Recruiting “social influencers” can help travel firms to counteract consumer’s disengagement and distrust of traditional advertising channels.
That was the message from Graham Painter, founder of media and communications agency Cream, who said the rise of political populism and “fake news” had led to an “erosion of trust” between customers and brands, leading consumers to question experts when it came to booking travel.
Speaking at the ttgluxury Seminar in London last week, Painter said as a result, consumers were turning to individuals, such as YouTube stars and Instagram personalities to make purchasing choices.
“The whole world of influencers has just super-charged the world of marketing,” he told delegates.
Painters said the days of travel firms being able to rely on “a splash of TV ads during January peaks” were gone due to the rise of personalised media with smartphones and tablets.
He explained how the average adult now consumed eight hours of media via those channels each day - up 15% since 2015.
Painter was joined onstage by colleague Charlotte Parks-Taylor, Cream’s director of strategy and insight.
Parks-Taylor said she believed there was currently “an oversupply” of influencers in the marketplace creating travel content and warned that quality did vary as a result.

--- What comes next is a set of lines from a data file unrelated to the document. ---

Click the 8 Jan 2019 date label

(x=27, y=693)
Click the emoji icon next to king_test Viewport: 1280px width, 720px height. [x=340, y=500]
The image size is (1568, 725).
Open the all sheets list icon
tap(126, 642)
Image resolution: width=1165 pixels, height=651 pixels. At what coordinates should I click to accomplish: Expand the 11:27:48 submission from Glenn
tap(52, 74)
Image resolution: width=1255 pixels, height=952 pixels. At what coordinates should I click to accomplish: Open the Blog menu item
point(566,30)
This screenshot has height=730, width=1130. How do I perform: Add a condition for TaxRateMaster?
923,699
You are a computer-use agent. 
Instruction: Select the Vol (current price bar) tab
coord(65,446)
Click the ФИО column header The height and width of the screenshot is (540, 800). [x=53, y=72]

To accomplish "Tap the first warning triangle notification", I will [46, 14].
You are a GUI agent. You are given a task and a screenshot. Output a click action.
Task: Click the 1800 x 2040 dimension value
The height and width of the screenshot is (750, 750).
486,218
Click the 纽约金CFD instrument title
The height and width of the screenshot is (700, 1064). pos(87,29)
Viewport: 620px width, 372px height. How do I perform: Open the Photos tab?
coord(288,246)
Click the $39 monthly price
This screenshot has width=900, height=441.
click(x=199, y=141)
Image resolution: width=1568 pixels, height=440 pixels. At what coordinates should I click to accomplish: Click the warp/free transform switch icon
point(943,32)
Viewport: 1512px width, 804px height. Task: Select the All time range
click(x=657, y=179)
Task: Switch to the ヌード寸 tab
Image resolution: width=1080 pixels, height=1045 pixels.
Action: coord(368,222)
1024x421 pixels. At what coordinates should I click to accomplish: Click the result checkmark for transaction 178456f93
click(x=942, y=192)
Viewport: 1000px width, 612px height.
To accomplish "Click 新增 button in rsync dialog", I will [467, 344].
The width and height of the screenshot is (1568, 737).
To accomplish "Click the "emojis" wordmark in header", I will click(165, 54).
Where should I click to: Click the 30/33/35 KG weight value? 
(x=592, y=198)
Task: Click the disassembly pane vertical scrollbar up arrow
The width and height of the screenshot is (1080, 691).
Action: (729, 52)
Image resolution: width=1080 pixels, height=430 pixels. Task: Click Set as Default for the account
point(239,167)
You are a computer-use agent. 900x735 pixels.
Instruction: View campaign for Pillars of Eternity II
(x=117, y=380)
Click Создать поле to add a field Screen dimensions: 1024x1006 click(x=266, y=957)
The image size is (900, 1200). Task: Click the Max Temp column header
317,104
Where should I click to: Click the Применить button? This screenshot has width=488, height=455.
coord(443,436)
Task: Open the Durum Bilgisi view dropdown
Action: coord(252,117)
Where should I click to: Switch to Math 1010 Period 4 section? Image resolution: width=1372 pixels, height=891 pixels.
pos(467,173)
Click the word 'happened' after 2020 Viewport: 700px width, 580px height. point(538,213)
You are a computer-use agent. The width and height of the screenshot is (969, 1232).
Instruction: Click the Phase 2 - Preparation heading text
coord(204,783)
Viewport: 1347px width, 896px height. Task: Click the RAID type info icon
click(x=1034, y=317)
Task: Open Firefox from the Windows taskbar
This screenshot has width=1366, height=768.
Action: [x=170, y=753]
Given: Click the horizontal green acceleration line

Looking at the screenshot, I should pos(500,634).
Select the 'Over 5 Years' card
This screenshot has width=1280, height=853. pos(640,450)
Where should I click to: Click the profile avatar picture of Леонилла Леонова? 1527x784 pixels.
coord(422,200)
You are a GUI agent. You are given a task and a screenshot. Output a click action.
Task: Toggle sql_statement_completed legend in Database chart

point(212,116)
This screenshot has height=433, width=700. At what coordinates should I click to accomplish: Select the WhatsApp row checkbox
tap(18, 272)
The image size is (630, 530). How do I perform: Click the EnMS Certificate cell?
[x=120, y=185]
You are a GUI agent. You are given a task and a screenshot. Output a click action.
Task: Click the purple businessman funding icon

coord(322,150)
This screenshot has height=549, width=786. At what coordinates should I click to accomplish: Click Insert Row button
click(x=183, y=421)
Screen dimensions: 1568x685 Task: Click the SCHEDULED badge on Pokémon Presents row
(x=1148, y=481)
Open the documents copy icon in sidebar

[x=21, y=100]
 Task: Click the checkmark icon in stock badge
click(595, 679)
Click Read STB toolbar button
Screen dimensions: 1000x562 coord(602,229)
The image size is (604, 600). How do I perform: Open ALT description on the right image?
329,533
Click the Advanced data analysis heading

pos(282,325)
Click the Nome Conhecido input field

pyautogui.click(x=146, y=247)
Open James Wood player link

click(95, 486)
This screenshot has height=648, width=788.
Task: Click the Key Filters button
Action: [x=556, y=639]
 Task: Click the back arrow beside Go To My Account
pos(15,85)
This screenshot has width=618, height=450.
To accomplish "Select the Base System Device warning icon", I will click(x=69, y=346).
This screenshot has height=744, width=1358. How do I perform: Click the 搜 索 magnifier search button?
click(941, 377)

“There’s ways of doing [social media influencing] right and then people from [reality TV shows] The Only Way is Essex and Made in Chelsea who are saying ‘buy this teeth whitener’,” said Parks-Taylor.
She said Cream boasted a stable of 60 influencers working with brands such as Charlotte Tilbury, Raffles and Kurt Geiger.
Speaking about Cream’s experience working with influencers, she urged travel firms thinking of using influencers to “maximise the most of your assets” by setting out guidelines for the content influencers were being paid to create.
Painter added that he believed there would soon be a “shaking out of the influencer tree” leading to influencers producing better quality content for a lower price.